Petr Hruška

B. 1964
Petr Hruška

Photo by Pavel Kotrla

Petr Hruška is a Czech poet known for his acute powers of observation. Hruška’s poetry has won several literary prizes, including the 2023 Magnesia Litera, the 2013 Czech State Prize for Literature, and the 1998 Dresden Poetry Prize. 

Hruška’s poetry collections include Minout se přesně (“Missing Precisely”; Host, 2024), Spatřil jsem svou tvář (“I Caught Sight of My Face”; Host, 2022), Nevlastní (“Not one’s own”; Argo, 2017), Jedna věta (“One Sentence”; Revolver Revue, 2015), and Zelený svetr (“The Green Sweater”; Host, 2004), an omnibus of three earlier books, plus a collection of prose, V závalu: sloupky, podpovídky, odstavce a jiné krátké texty (“In an Avalanche: Columns, Sub-Stories, Paragraphs, and Other Short Texts”; Revolver Revue, 2020). Collections of Hruška’s poetry have been translated into English, French, German, Polish, Italian, Hungarian, Romanian, Croatian, and Slovenian. In 2023, Everything Indicates: Selected Poems, translated by Jonathan Bolton, was published by Blue Diode Press. In 2024, I Caught Sight of My Face (translated by Joshua Mensch) was published by Kulturalis in the UK. 

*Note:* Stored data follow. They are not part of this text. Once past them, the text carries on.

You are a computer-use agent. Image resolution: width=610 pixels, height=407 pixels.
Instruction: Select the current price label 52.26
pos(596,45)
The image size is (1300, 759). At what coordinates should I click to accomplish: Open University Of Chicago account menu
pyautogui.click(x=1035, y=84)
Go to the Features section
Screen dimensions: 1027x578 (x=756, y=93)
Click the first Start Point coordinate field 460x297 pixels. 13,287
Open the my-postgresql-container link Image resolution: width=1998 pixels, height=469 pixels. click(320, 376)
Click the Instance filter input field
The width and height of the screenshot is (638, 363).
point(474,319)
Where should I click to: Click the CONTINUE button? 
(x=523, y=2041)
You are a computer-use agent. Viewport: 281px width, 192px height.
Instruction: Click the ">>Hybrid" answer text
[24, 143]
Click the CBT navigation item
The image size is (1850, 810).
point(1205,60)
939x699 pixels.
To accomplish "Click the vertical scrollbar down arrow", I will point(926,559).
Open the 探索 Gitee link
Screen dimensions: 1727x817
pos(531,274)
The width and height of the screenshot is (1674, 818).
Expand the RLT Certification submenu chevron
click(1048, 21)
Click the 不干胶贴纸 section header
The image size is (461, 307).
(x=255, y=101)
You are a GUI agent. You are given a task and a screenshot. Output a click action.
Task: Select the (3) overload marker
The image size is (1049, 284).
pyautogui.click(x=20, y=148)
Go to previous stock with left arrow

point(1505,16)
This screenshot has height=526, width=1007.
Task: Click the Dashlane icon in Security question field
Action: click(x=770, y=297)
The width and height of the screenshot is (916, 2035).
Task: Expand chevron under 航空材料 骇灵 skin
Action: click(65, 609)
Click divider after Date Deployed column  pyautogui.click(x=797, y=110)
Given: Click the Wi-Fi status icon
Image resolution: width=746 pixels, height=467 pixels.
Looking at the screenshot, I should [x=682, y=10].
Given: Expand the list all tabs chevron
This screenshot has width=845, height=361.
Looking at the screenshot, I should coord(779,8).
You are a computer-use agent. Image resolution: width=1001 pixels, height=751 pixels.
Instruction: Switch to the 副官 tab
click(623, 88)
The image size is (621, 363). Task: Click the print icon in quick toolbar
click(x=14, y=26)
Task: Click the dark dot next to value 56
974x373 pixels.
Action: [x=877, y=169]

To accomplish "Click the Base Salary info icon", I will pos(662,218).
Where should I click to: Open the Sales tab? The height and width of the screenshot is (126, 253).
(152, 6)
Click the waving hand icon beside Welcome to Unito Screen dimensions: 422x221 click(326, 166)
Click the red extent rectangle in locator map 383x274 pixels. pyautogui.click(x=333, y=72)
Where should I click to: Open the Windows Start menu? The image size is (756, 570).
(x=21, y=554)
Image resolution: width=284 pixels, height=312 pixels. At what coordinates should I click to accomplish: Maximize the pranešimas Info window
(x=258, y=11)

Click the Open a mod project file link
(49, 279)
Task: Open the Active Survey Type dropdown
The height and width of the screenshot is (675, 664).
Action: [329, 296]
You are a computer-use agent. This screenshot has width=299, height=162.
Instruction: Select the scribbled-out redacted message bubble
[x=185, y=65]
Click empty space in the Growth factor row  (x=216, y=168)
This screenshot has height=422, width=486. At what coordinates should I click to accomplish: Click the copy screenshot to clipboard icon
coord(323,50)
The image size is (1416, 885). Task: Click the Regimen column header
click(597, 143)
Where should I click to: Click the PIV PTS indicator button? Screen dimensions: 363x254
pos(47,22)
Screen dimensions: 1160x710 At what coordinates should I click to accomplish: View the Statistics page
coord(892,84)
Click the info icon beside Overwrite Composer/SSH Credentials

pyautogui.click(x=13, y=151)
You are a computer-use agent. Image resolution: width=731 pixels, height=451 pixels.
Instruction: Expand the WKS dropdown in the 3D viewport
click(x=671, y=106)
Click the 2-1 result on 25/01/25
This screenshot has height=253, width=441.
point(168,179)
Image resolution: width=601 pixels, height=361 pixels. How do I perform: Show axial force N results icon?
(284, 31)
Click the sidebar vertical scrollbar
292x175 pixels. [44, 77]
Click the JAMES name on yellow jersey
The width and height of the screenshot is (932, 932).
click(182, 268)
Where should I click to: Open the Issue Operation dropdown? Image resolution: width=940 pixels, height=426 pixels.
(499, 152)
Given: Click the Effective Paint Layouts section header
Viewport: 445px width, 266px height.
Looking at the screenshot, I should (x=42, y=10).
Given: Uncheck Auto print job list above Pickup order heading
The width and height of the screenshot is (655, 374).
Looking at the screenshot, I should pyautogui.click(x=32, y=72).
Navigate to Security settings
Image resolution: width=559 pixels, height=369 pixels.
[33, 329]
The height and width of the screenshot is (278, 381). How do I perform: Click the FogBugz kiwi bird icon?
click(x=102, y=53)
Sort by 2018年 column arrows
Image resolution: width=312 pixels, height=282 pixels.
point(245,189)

Hruška graduated from the VSB–Technical University of Ostrava with a degree in water treatment and purification in 1987, from the University of Ostrava with an MS in Czech literature and literary science in 1994, and from Masaryk University with a PhD dissertation on postwar surrealism in 2003.

As a researcher, Hruška has worked at the Institute for Czech Literature of the Czech Academy of Sciences in Brno, where his area of research covered Czech poetry of the twentieth century. Hruška has taught Czech literature at Masaryk University. He is a member of the editorial board of the magazine Host and editor of the magazine Obrácená strana měsíce (“The Far Side of the Moon”). From 1995 until 1998, he participated in the publication of the Landek magazine, collaborating with Jan Balabán and others. 

All translations of titles are approximate.